Passage shown:
[DRAFT]Handling error response when a comma is present in the operand name of tags #107

shivam-sehgal · 2023-07-08T15:19:56Z

🤔 What's changed?

to handle tags cases like @Step1,@step2

adding regex to handle cases if the operand name of tags contains commas, in future this regex can be further extended
to handle any new case that will arise

⚡️ What's your motivation?

heavily use this library, and wanted to contribute.

🏷️ What kind of change is this?

I came across issue. Although the documentation specifies the expected format for tags, it seems that the pattern used by the user, '@Step1,@step2,' did not generate any error. This discrepancy has the potential to confuse users. To address this, it would be beneficial to implement a validation mechanism that throws an appropriate error when such patterns are encountered.

🏦 Refactoring/debt/DX (improvement to code design, tooling, documentation etc. without changing behaviour)
🐛 Bug fix (non-breaking change which fixes a defect)
⚡ New feature (non-breaking change which adds new behaviour)
💥 Breaking change (incompatible changes to the API)

♻️ Anything particular you want feedback on?

📋 Checklist:

added support for regex filtering on operand names of tags
Limitations
1)Currently only handling case ',' in operand name
2)Currently just modified the java module of this lib

I agree to respect and uphold the Cucumber Community Code of Conduct
I've changed the behaviour of the code
- I have added/updated tests to cover my changes.
My change requires a change to the documentation.
- I have updated the documentation accordingly.
Users should know about my change
- I have added an entry to the "Unreleased" section of the CHANGELOG, linking to this pull request.

This text was originally generated from a template, then edited by hand. You can modify the template here.

jkronegg · 2023-07-08T21:57:23Z

I like the idea of having cucumber notifying the user of misconfiguration issues. However, the proposed exception message (Tag expression "%s" could not be parsed because of syntax error: Tag names should follow this pattern "%s"") is a bit rough.

As the natural understanding of ”@tag1,@tag2" is a an "or/and" combination of both tags, the exception message could be friendlier and suggest to use one of the operators (e.g. something like "It looks like your are trying to combine tags using comma (','), which is not supported as tag combination operators. Please replace it by either 'or' or 'and' operators, e.g. '@tag1 or @tag2'.").

Material:
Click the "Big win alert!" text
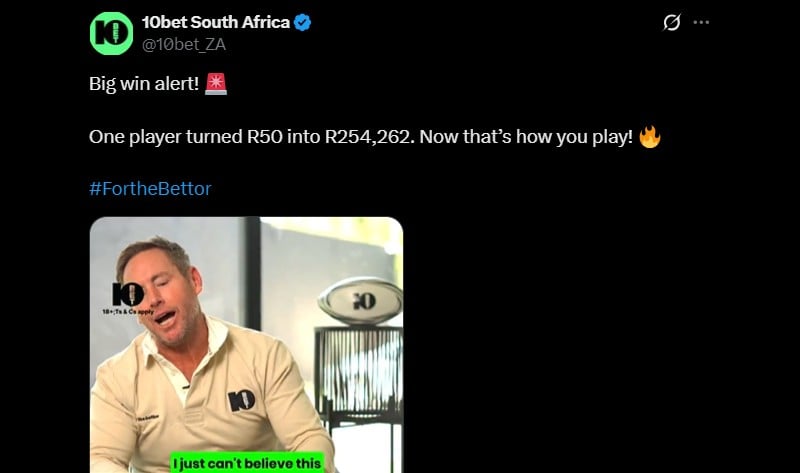The width and height of the screenshot is (800, 473). [x=144, y=85]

Task requirements:
**A)** According to the pull request text, which module of the library was the only one modified?
**B)** From the pull request text, reproduce the passage starting at "- I have updated" and ending at "the template here.".
**C)** List every kind of change that the pull request text offers as an option under the question asking what kind of change this is.

Expected responses:
**A)** The Java module.

**B)**
- I have updated the documentation accordingly.
Users should know about my change
- I have added an entry to the "Unreleased" section of the CHANGELOG, linking to this pull request.

This text was originally generated from a template, then edited by hand. You can modify the template here.

**C)**
- Refactoring/debt/DX
- Bug fix
- New feature
- Breaking change